Another CVS Caremark Bait and Switch?


The recent report by The Wall Street Journal that CVS Caremark’s Medicare Part D prescription drug plans have been charging seniors more than the company said it would fits a familiar pattern.

According to the Journal, in late 2009 CVS Caremark’s SilverScript plans were being marketed to seniors with brand name drug prices that were on average 4% lower than what the company ever planned on providing. CVS Caremark chalked the problem up to a computer error.
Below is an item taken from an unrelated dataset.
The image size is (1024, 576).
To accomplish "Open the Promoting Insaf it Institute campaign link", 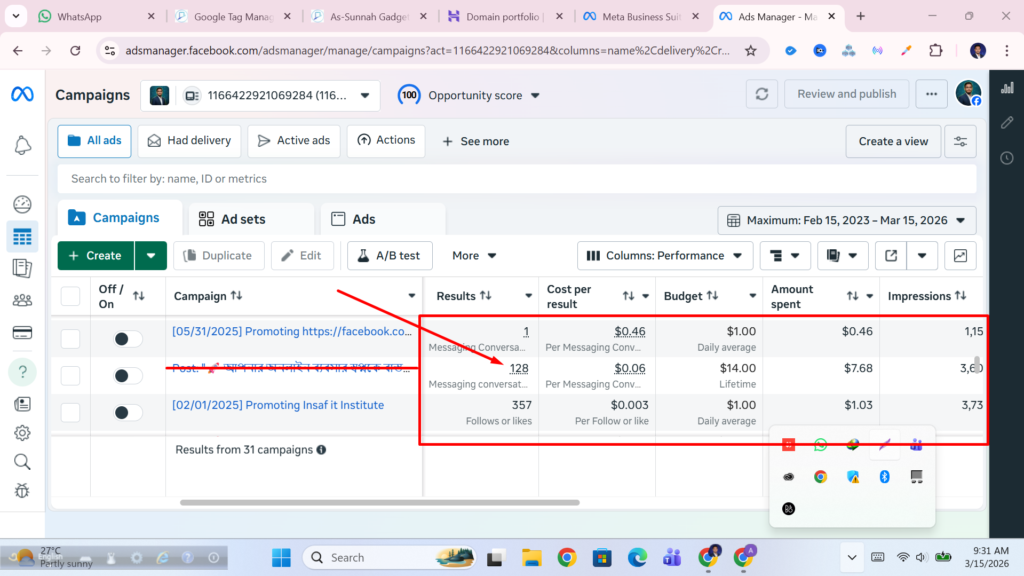I will click(x=278, y=405).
CVS Caremark appears to have erected bureaucratic hoops through which patients must jump to recoup the overcharge. The form apology letter makes no mention of a potential refund, the Journal reports, adding that one patient was told by a CVS Caremark phone rep that in order to get a refund he must file a “grievance” and document where he saw the more attractive prices in the company’s marketing material more than five months ago.

“The burden should not be on the beneficiary to prove that’s why they chose the plan,” Judith Stein of the Center for Medicare Advocacy said in the article. She called for either a full refund to consumers or for CVS Caremark to honor the advertised price for the full year.

CVS Caremark already socked seniors with a 21% premium increase for its SilverScript Value plan for the 2010 plan year, according to Avalere Health LLC. So, for some seniors, their deal with CVS Caremark went from bad to worse. (By contrast, the Community CCRx Basic plan actually reduced premiums slightly, the same report found.)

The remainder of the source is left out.